Yusmadi Yusoff, a Member of Dewan Negara (Upper House) of Malaysian Parliament, commented on former diplomat Bilahari Kausikan’s statement that the current political instability amongst the members of the ruling Pakatan Harapan (PH) coalition, as well as the coalition’s lack of success in getting support from Malays, are making relations between Malaysia and Singapore worse.
Writing in the Malay Mail on February 23, a few days after Mr Kausikan made these remarks at a public lecture at the National University of Singapore entitled ‘Singapore’s relations with Indonesia and Malaysia,’ Mr Yusmadi called them part of a “campaign against the Pakatan Harapan government.”
With a sarcastic tone, Mr Yusmadi wrote “Mr Bilahari Kausikan, in his infinite wisdom described the Pakatan Harapan government as ‘incoherent’, ‘unstable’ and ‘falling apart’. Very astute observations for a man who was once the Permanent Secretary of Singapore’s Foreign Ministry.”
Mr Yusmadi then proceeded to debunk Mr Kausikan’s arguments.
First of all, he notes that the former diplomat is speaking “without any understanding of a nation coming out of 61 years of rule by an all-powerful regime.” He says that Mr Kausikan has never experienced this kind of democratic change of government.
He then lists the problems that “New Malaysia” faces in its infancy: “Wastage and missing funds, broken systems, previous scandals being discovered almost weekly, and a civil service that has for the first time experienced a change in upper management.”
His country, he says, is finding its way through these challenges.
In his speech, Mr Kausikan said, in its efforts to obtain more support, the Pakatan Harapan (PH) government is making Singapore as a “bogeyman” or “whipping boy.”
“Using Singapore as a bogeyman or whipping boy to rally the Malay ground is a time-tested tactic.

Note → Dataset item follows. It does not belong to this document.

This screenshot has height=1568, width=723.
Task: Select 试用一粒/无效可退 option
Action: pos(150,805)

Dr Mahathir used it when he led Umno, he uses it now that he is head of Bersatu. This is not just a matter of personality or historical baggage,” said the former diplomat.

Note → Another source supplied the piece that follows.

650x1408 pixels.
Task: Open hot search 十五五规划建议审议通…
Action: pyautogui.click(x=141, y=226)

However, the Malaysian MP says that Malaysia is too busy with nation-building “to need or use” Singapore or any country, for that matter, as a bogeyman.
He writes, “After all, we are not the ones waging: ‘a show of might is crucial in dealings with close neighbours’ tightly bound by history, economics, culture, and kinship.”
Furthermore, Mr Kausikan had also said that the leadership of Singapore should keep on “establish(ing) red lines” in order to let Putrajaya know that if force is needed, it’s at the ready.
In answer to this, Mr Yusmadi said that they are not the ones who are talking of “red lines” or the need for force in diplomacy. He volleys back, “These are akin to cries of desperate opportunists seeking to rally consensus for war against a bogeyman.”
The Malaysian MP also calls Mr Kausikan’s analysis that Singapore’s performance is better than Malaysia’s as not only “highly irresponsible” but also “an insult” to the progress the two nations have made in finding resolutions to bilateral issues.
The point Mr Yusmadi makes is this: as ‘New Malaysia’ is still young, changing corrupt systems will take time. “After 61 years, change will not happen overnight.”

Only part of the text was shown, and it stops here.